Death is gift!
Death is the way we come back to life. We need to die to the things that are killing us in order to get to the Eternal Life Jesus promises.
That is the Gospel Way of Jesus.
Though we don't often think of this way, transformation is putting one thing to death in order for something new to take its place. That's the essence of the call of Jesus to death, burial, and resurrection. As he once said, unless a grain of wheat fall to the ground and die, it cannot be reborn (John 12:24-26).
Going through my breakdown at 42 felt like that. It felt like dying. The hard thing about transformation is letting go of the thing that needs to die before we get the thing that comes in its place. It takes a lot of trust in something bigger than ourselves to do that. When you don't know if something better will come, you won't take the risk of leaping into the unknown.
I read an interesting story about a set of wealthy entrepreneurs pouring money into lifespan research. They were spending millions and billions of dollars trying to crack the code of biological death, in order to figure out how to beat it. But solving the problem of physical death doesn't solve the problem of death, because the source of our dying is spiritual, not physical. Jesus already solved the problem of spiritual death for us. It's our separation from God as the source and energy of life that causes both spiritual and physical death. That's why Jesus came to bring us back to the Father. That's why Jesus said "I am the resurrection and the life. He who believes in Me, though he may die, he shall live. And whoever lives and believes in Me shall never die. Do you believe this?" (John 11:25-26 NKJV).
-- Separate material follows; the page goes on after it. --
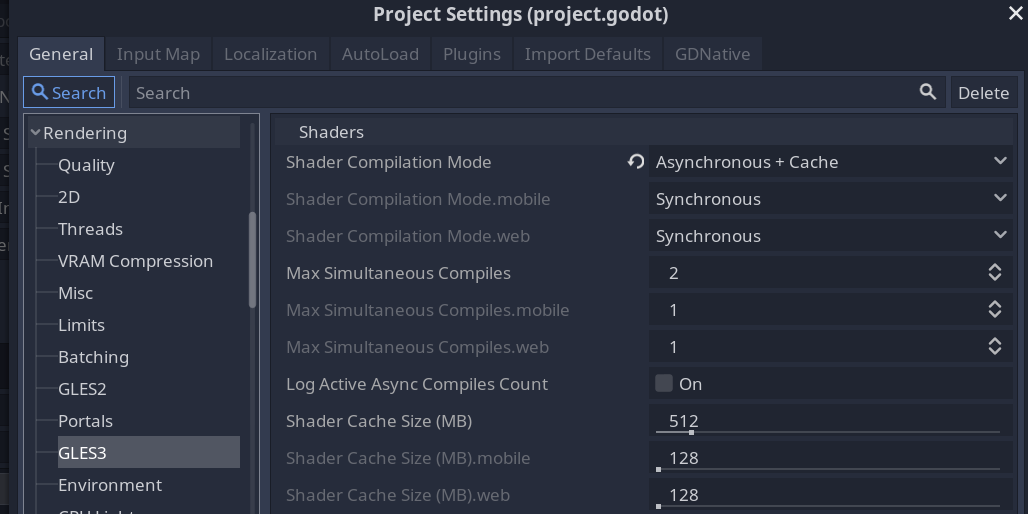
Task: Click the Delete button
Action: (983, 92)
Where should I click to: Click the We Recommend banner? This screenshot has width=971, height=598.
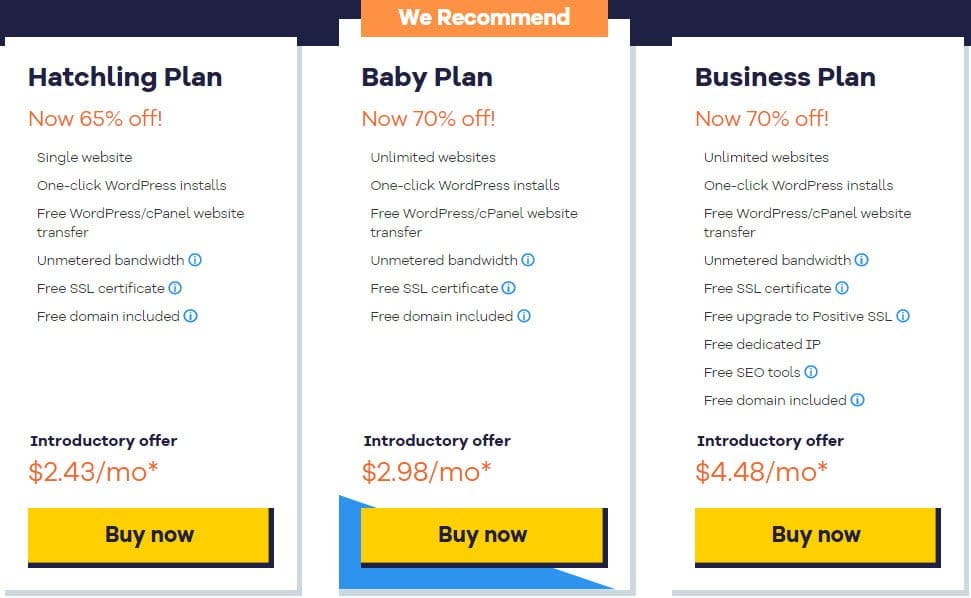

I was recently hiking with my kids when we came upon a fallen tree. It was a massive tree. Its root system was standing up sideways about ten feet in air, exposing a huge gaping hole in the ground where the roots had recently been. As we paused to take in the fallen tree, my socially intuitive five-year-old daughter even expressed her deep sadness at the tree’s death. I was able to lift the mood of the moment by explaining that the tree hadn’t really died, but would eventually get recycled into the new life of another plant or tree. But even on a deeper level, the atomic particles in that tree had not ceased to spin, they were just currently engaged in a long, slow process of change, of what we might call dying and getting reborn, but in what could also be called the process of transformation.
It’s the deepest message of the whole world around us; of changing seasons, planting seeds, melting ice, rainstorms, and even human frailty. The message is that the apparent fatality of life is really the key to immortality, because nothing really dies, it just keeps moving in a never-ending cycle of becoming new over and over again. The question is, how do we tap into this cycle of transformation in our own personal lives and experience. How do we live in the hope of resurrection when all we see somes to speak only of death and burial? The answer comes in the form of a question, the question Jesus asked in that passage in John.
"Do you believe me?"
Transformation isn't just about getting better, but believing we can. To do that, we need a belief in something bigger than ourselves. Jesus offers us that something bigger. It's our belief in Jesus' ability to be with us on our journey of transformation that energizes us with the hope that things can get better, and will.
We only have so much to give. We only have so much energy, time, and resources. Any belief in ourselves as the center of our transformation will eventually faulter. This is typified by what we call a "mid-life crisis". This is usually the point at which people face the fact that death is inevitable, and there's nothing we can do to stop it. The is also the point at which we can choose to face death and get past it. That's the offer of Jesus.
When we die to our own attempts of self-improvement, then we can come alive in the power and ability of Jesus to do more than we can for ourselves.
My breakdown at 42 could have taken me a lot of different ways. It could have been the final nail on the coffin of my surrender to the inevitability of death. But instead, it was the first step towards new life in Jesus. It was the point at which I realized that everything I could do on my own wasn't enough. It was at that point that I realized I needed something more.
Even though I was a Christian, I turned to Christ in a new way after my breakdown. I began letting Him lead my life for the first time. It's only at the end of our efforts that the life of Jesus can begin. That's why we need to die to ourselves in order to come alive in Christ.
For me that death came through my breakdown. For me, a breakdown led to a breakthrough. That's how the energy of transformation works. Something has to die in order for something new to take its place.